Several conditions disrupt this process. Pernicious anemia is an autoimmune condition where your body destroys the cells that make intrinsic factor. Gastric bypass surgery removes or bypasses the part of the stomach that produces it. Chronic use of acid-reducing medications lowers stomach acid enough to impair the first step. Crohn’s disease and celiac disease can damage the section of intestine where absorption happens. Adults over 50 often produce less stomach acid naturally, which is why supplementation becomes more important with age.

How Much You Need and Where to Get It

The recommended daily intake for adults is 2.4 mcg, rising slightly to 2.6 mcg during pregnancy and 2.8 mcg while breastfeeding. B12 is found almost exclusively in animal-based foods. Clams, liver, and organ meats are the richest sources by far, often delivering several times the daily requirement in a single serving.

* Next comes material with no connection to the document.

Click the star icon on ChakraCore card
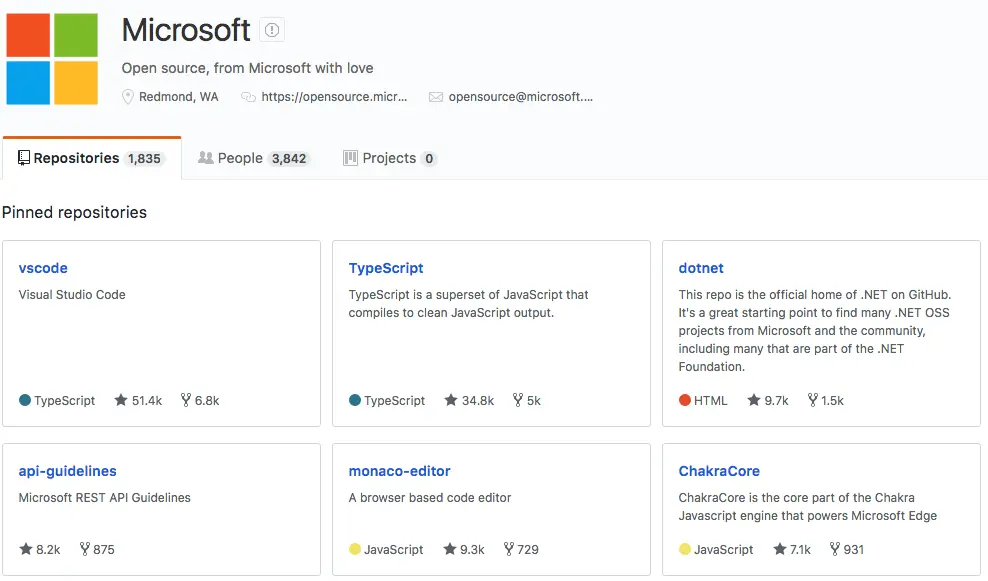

Fish, meat, poultry, eggs, and dairy all provide meaningful amounts. A single serving of beef or salmon typically covers your daily needs.

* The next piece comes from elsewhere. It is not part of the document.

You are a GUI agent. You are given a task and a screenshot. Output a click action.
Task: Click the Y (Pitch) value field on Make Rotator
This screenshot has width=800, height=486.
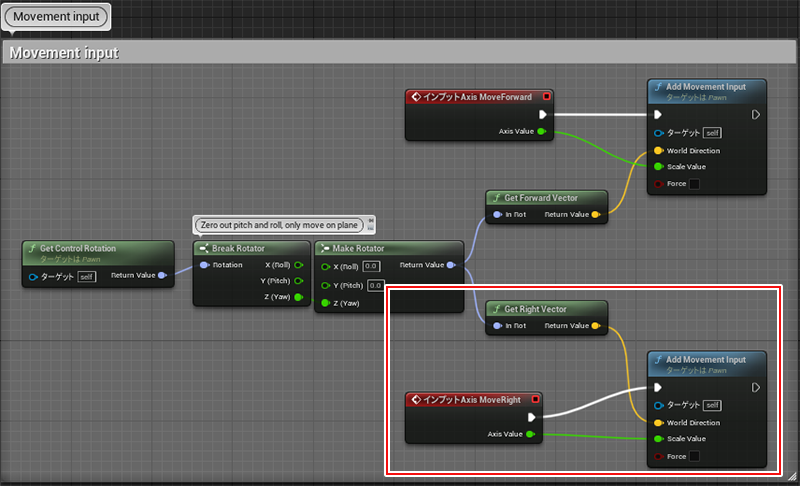point(375,285)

If you eat a plant-based diet, your options are limited to fortified foods like nutritional yeast, plant milks, and breakfast cereals, or supplements. No unfortified plant food reliably provides enough B12, making supplementation essential for vegans and often advisable for vegetarians who don’t eat eggs or dairy regularly.

Choosing a B12 Supplement

The two most common supplement forms are cyanocobalamin (synthetic) and methylcobalamin (a naturally occurring form). Research comparing them shows modest differences: your body absorbs about 49% of a dose of cyanocobalamin versus 44% of the same dose of methylcobalamin. However, about three times as much cyanocobalamin gets excreted in urine, suggesting methylcobalamin may be retained better once absorbed. In practice, the differences are small enough that either form works for most people. Age, genetics, and individual gut health likely matter more than which form you choose.

B12 supplements are available as pills, sublingual tablets, and injections. Oral supplements work well for most people, even those with mild absorption issues, because a small percentage of B12 can be absorbed passively without intrinsic factor when doses are high enough. Injections are typically reserved for people with pernicious anemia or severe absorption problems who can’t get adequate levels from oral doses.

Who Is Most at Risk for Deficiency

Certain groups face a higher risk of running low on B12:

  • Vegans and strict vegetarians, since B12 occurs naturally only in animal products
  • Adults over 50, due to declining stomach acid production
  • People with gastrointestinal conditions like Crohn’s disease, celiac disease, or a history of gastric surgery
  • People taking long-term acid reducers (proton pump inhibitors or H2 blockers)
  • Those with pernicious anemia, who lack intrinsic factor entirely

Deficiency develops slowly because the liver stores several years’ worth of B12. This means symptoms can take years to appear after intake drops, and by the time they do, levels may be quite low. Early signs like fatigue and mild tingling are easy to dismiss, which is why people in high-risk groups benefit from periodic blood testing even when they feel fine.